Ainda que isso possa gerar desconfortos institucionais pela defesa de um programa que alguns grupos (organizados ou não) reputariam como discriminatórios, estima-se que os benefícios oferecidos superariam os reveses. Quanto à duração, a ideia é que vigore enquanto existirem os programas oficiais de acesso desse público ao ensino superior (ProUni, FIES e outros de mesma natureza, incluídos nas chamadas ações afirmativas). Assim como as ações afirmativas têm caráter paliativo, pois não resolvem o problema na raiz, mas têm um valor intrínseco pela importância do acesso (o que seria para muitos desses jovens algo impensável), igualmente tem-se claro que um programa desenvolvido pela universidade para preparar de forma mais ampla esse público também é paliativo e deve ser provisório. No entanto, igualmente teria um valor inestimável para os contemplados pelo conjunto das ações.

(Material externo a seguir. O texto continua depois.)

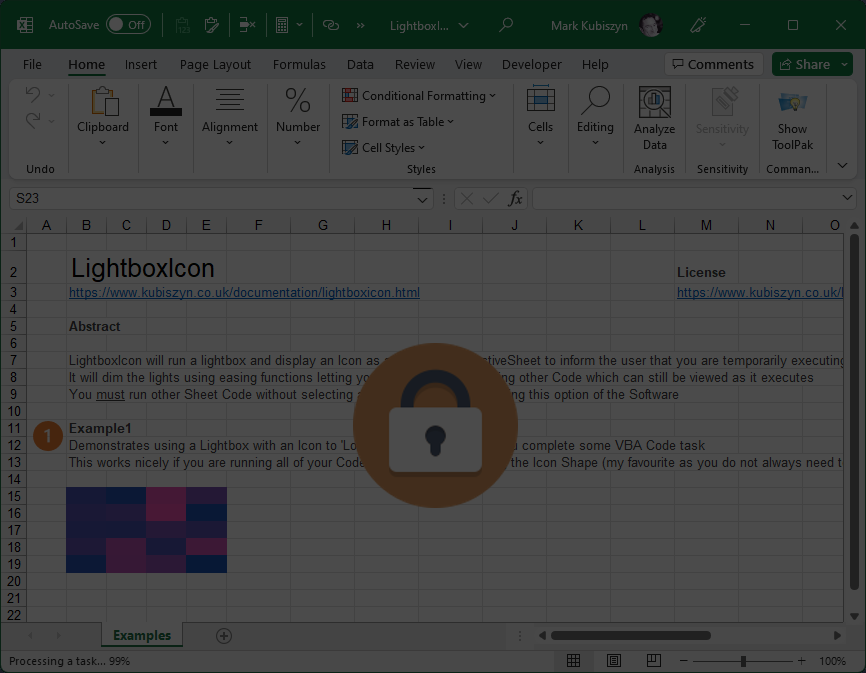Toggle the AutoSave switch
The height and width of the screenshot is (673, 866).
(128, 25)
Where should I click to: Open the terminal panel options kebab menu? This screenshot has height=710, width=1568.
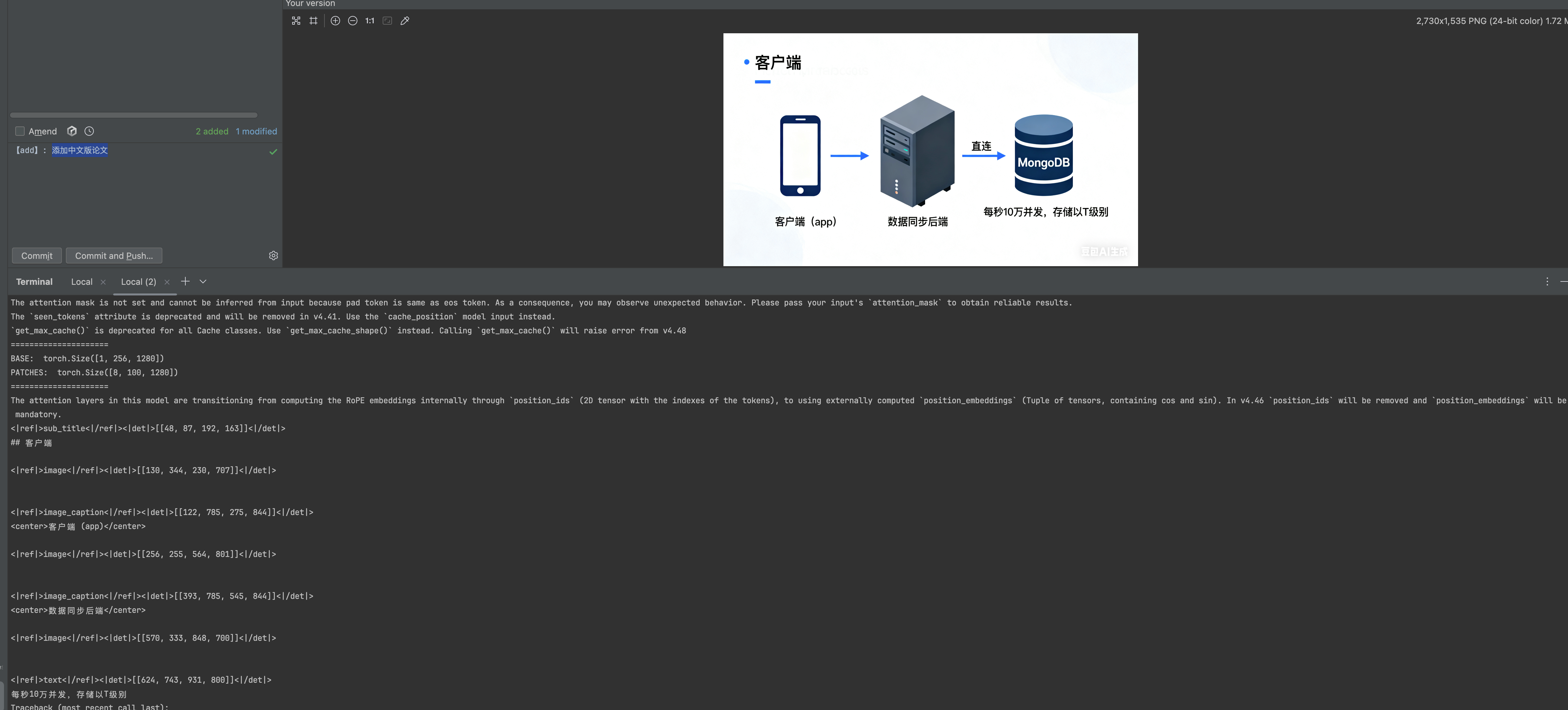click(1547, 281)
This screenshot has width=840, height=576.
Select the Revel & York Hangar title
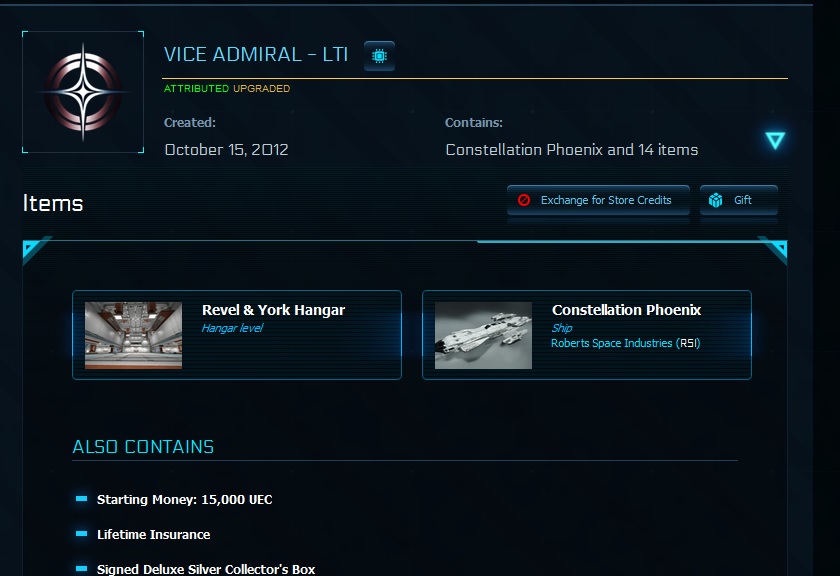click(273, 310)
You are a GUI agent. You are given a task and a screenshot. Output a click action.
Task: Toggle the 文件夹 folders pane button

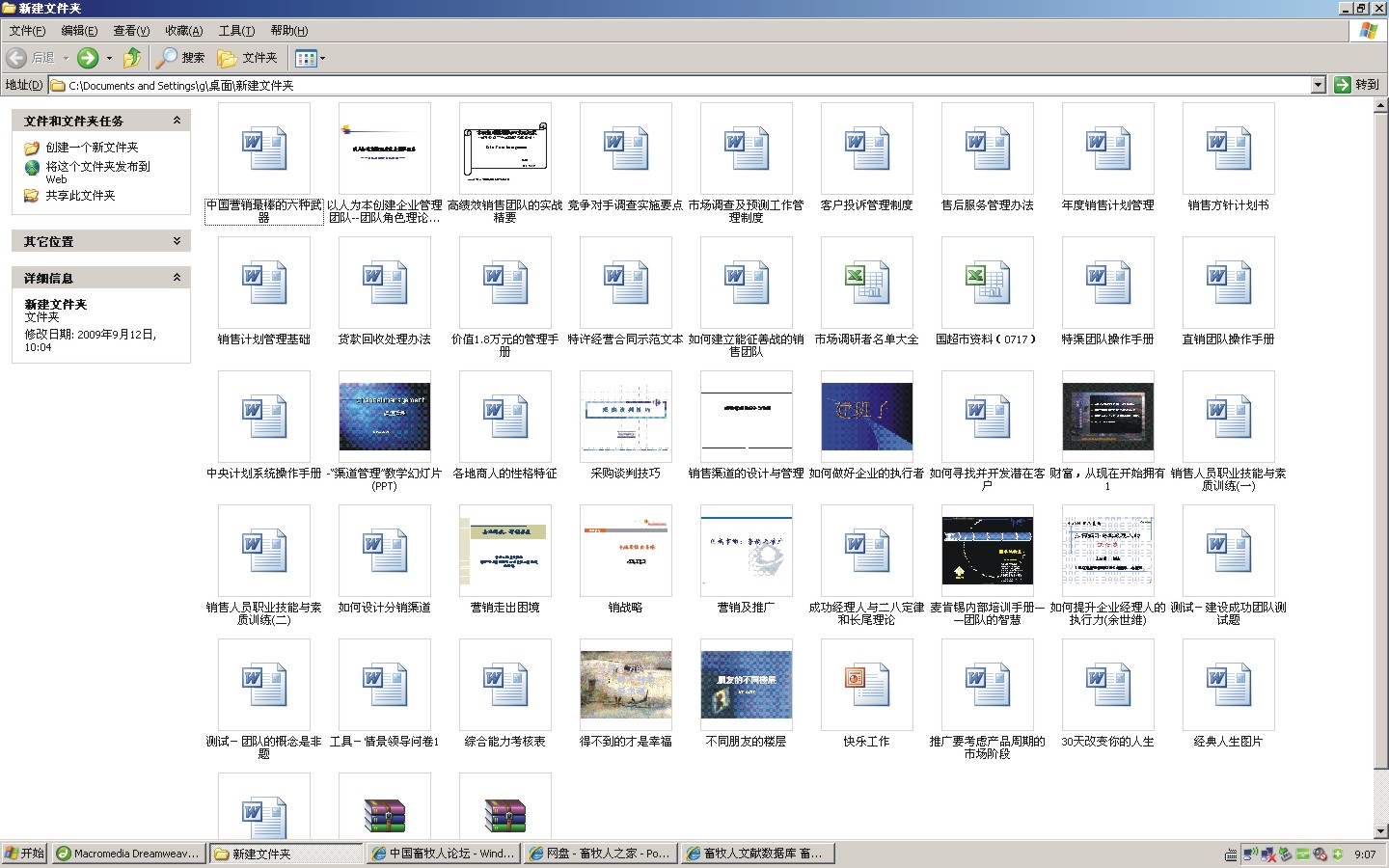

Vale destacar que oferecer a todos os cidadãos o acesso ao ensino de qualidade em todo processo educacional é dever do Estado. Mas é possível estruturar uma atuação mais robusta da função social das IES, que poderia significar uma sensível diferença na concepção de gerações mais competentes e preparadas para melhorar o atual e dramático curso da nação em áreas consideradas básicas.